__Prompt__. Every record below must be returned word for word, with the pictures left out.

[Start of section]

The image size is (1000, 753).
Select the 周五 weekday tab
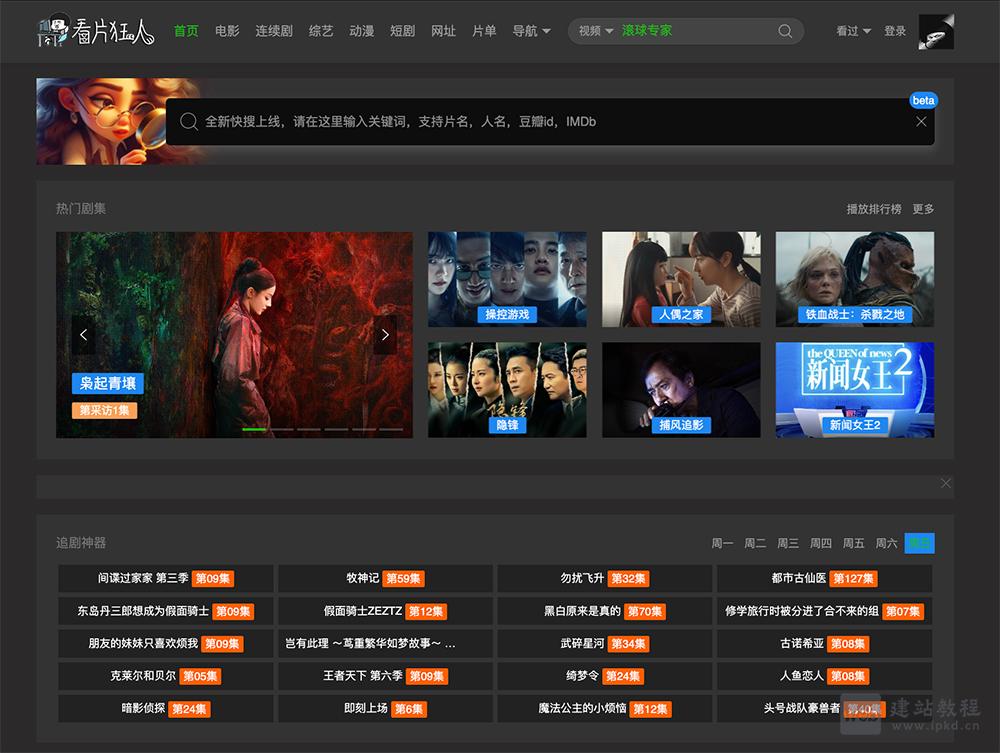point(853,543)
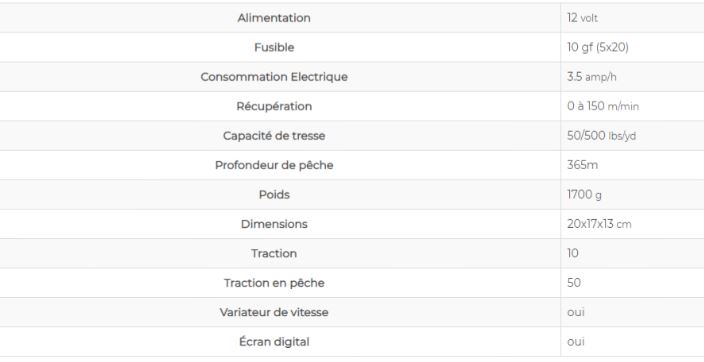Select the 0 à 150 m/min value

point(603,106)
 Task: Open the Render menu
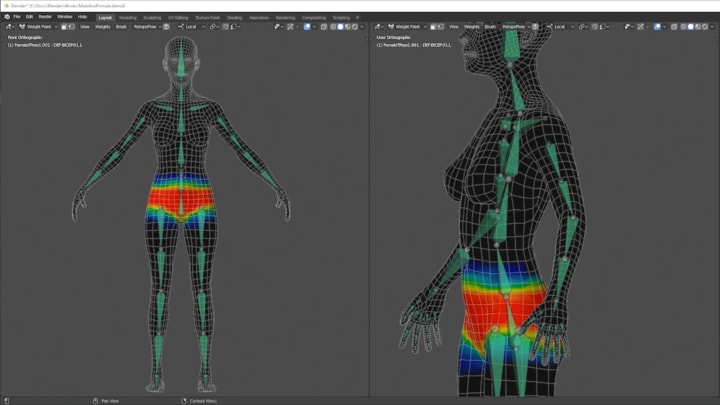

[End of section]

__Exercise result__.
The image size is (1000, 753).
Select the 周五 weekday tab
point(853,543)
Select the 0 à 150 m/min value

point(603,106)
 Task: Open the Render menu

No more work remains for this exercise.